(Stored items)
============

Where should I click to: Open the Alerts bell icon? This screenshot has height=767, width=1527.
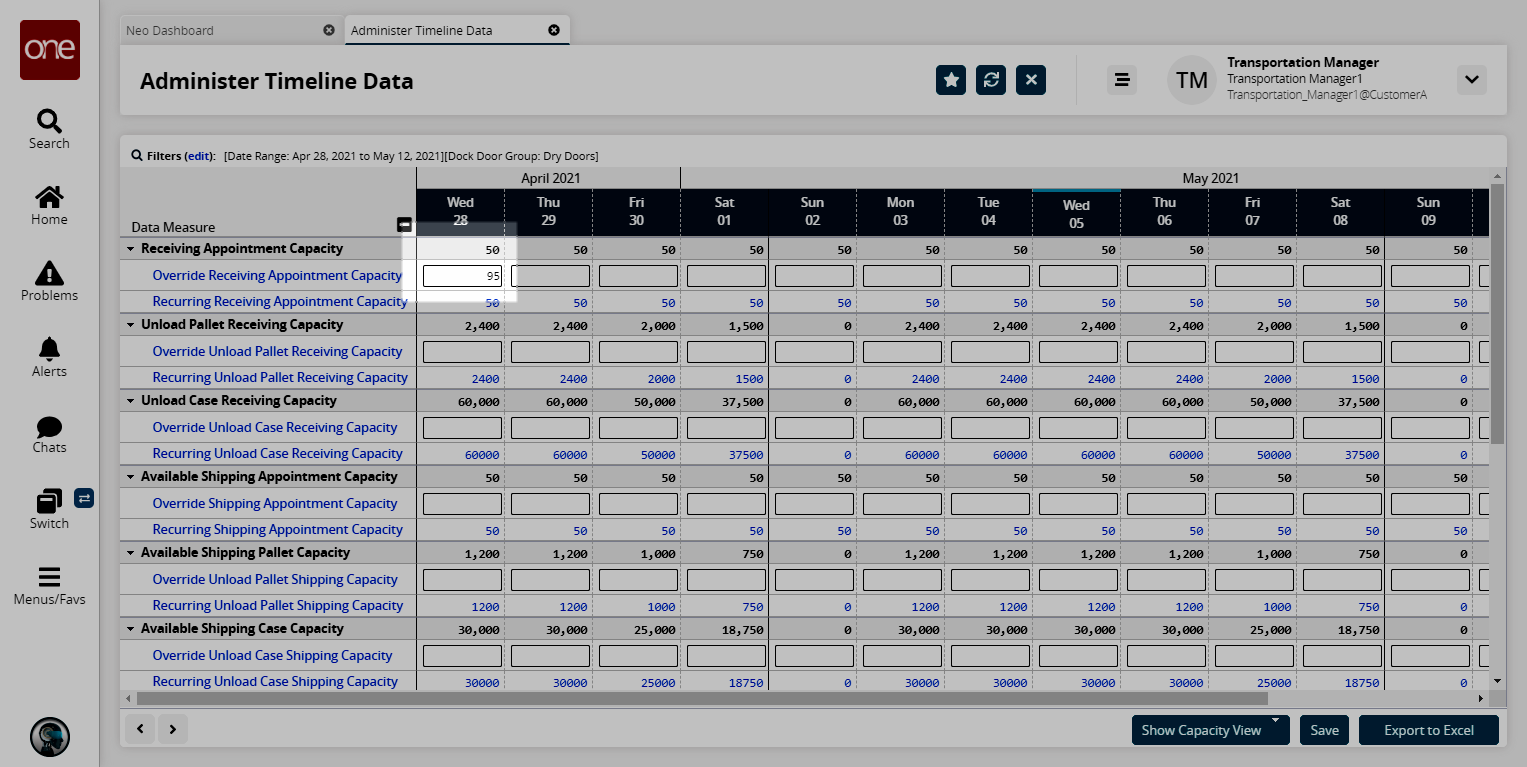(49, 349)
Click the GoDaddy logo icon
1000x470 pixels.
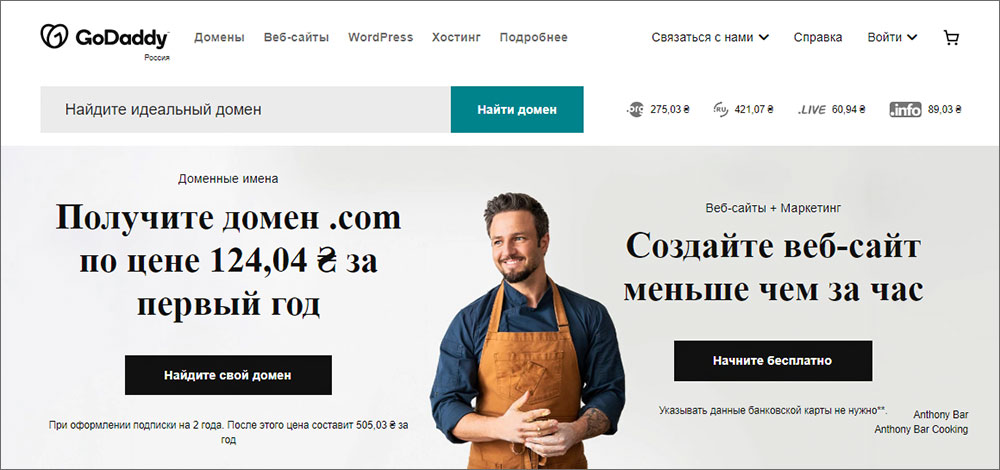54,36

============

The records must be copied with no word altered, and without their pictures.

**WRITTEN SOLUTION:**
Where should I click to: Open the Alerts bell icon? This screenshot has height=767, width=1527.
(49, 349)
Click the GoDaddy logo icon
1000x470 pixels.
54,36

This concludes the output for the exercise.